While large employers are more likely to offer a retirement option, cost and administrative burdens can stand in the way of small business owners’ pursuit of setting one up. Thus, these state-run programs can increase access to a workplace plan for those workers.

Although there are some minor differences among the state-run programs, the general idea is that employees are automatically enrolled in a Roth IRA through a payroll deduction (starting around 3% or 5%) unless they opt out. There is no cost to employers, and the accounts are managed by an investment company. 

OregonSaves, which launched in 2017, has an opt-out rate of about 32%, according to the program’s most recently available data. The average account balance is $1,331.

For workers who may end up enrolled in these programs, it’s worth knowing that contributions to Roth accounts are not tax-deductible as they are with 401(k) plans. (Traditional IRAs, whose contributions may be tax-deductible, may be available as an alternative option, depending on the specifics of the state’s program).

However, Roth IRAs — unlike, in general, 401(k) plans — also come with no penalty if you withdraw your contributions before age 59½.

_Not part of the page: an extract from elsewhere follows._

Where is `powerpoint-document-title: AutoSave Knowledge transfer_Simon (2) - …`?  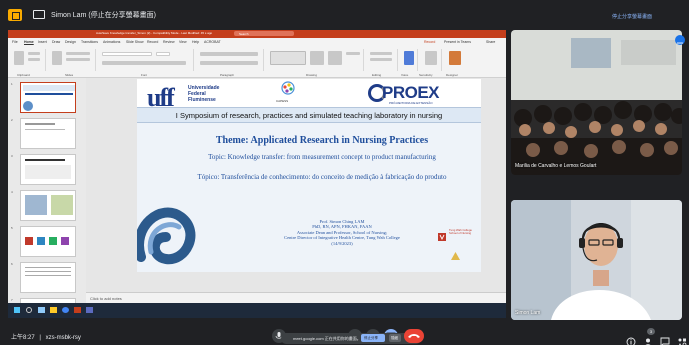
powerpoint-document-title: AutoSave Knowledge transfer_Simon (2) - … is located at coordinates (154, 33).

This means that if you take back any contributions to a Roth before retirement, there is no penalty because you already paid taxes on them. (For earnings, however, there could be a tax and/or penalty.) 

Additionally, these Roth accounts generally won’t have an employer match on work contributions, as 401(k) plans often do.

Yearly Roth IRA contribution limits also are lower. You can contribute $6,000 in 2022, although higher earners are limited in what they can contribute, if at all. Also, anyone age 50 or older is allowed an additional $1,000 “catch-up” contribution.

For 401(k) plans, the contribution limit is $20,500 in 2022, with the 50-and-over crowd allowed an extra $6,500.